Wir verlassen unsere Unterkunft vorbildlich und fahren 56 km Richtung Split. Das Drachenaugen von Rogoznica hat es mir angetan. Die im Internet kursierenden Fotos sind alle vom Auge Kroatiens und nicht vom Drachauge. Das Superfoto ist also illegal dort aufgenommen worden, wo wir gestern waren.

Das Drachenauge ist dann doch nur eine dunkel blaue Doline, die trotz Drohnenflug nicht wirklich was hergibt.

Dafür haben wir die Badestelle ganz für uns allein und sie ist wärmer als das Meer.


Der nächste Stopp ist Primosten, das Inselchenpostkartenmotiv.

Manche Dinge verlieren ihren Reitz bei näherer Betrachtung, so auch Primosten.



Mir ist inzwischen siedend heiß eingefallen, dass ich meinen Pass und Personalausweis in meinem Brustbeutel in Skradin in unserer Ferienwohnung vergessen habe.
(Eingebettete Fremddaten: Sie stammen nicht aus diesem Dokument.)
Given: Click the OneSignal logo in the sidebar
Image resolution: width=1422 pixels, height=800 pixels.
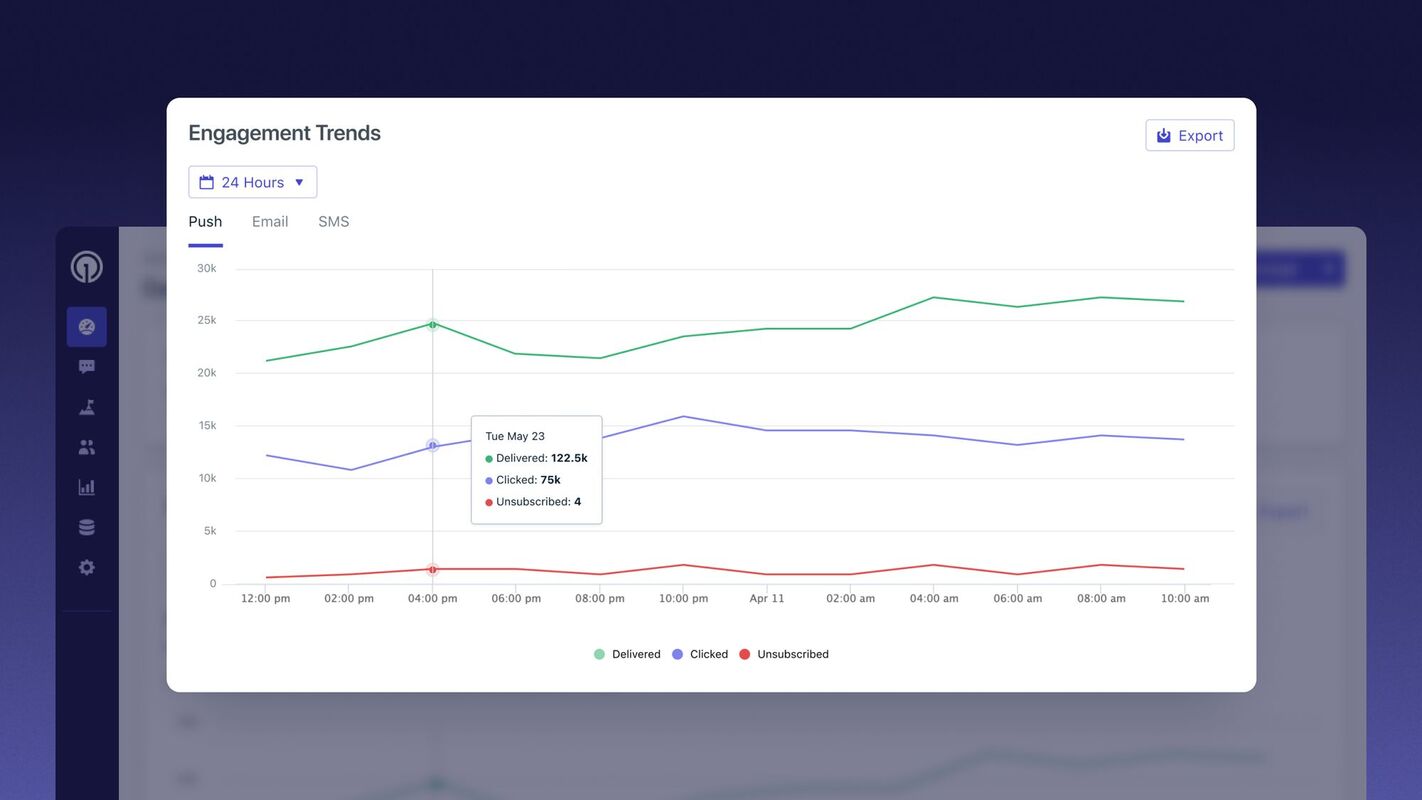Looking at the screenshot, I should click(86, 266).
So löst man Unterkunftsprobleme, man fährt einfach wieder zur alten zurück und bekommt einen Auslacher und Rabatt für die nächste Übernachtung.
Von Primosten aus ist es nicht mehr weit, bis man die seltsame Mauer sieht, die eine Halbinsel vom Festland abteilt. liebevoll wird sie auch die Chinesische Mauer genannt. Schön ist sie und diente als Schutzwall mit Schießscharten und Wehrgang.


Die Region ist einem verheerenden Waldbrand zum Opfer gefallen und die ehemalige Tourischönheit hat jetzt eigentlich nur noch die Mauer als Anziehungspunkt.

An der Küste von Sibenik gibt es auch noch eine Besonderheit…zwei Insel sind nur über Holzstege zu Fuß zu erreichen, von Booten mal abgesehen.



Die Brücke zur Insel mit dem Fort ist gerade im Wiederaufbau, also irgendwann.

Wir gehen noch eine Abendrunde schwimmen und fahren dann wieder in unsere alte Unterkunft nach Skradin.

Mal gucken, ob wir morgen hier wegkommen.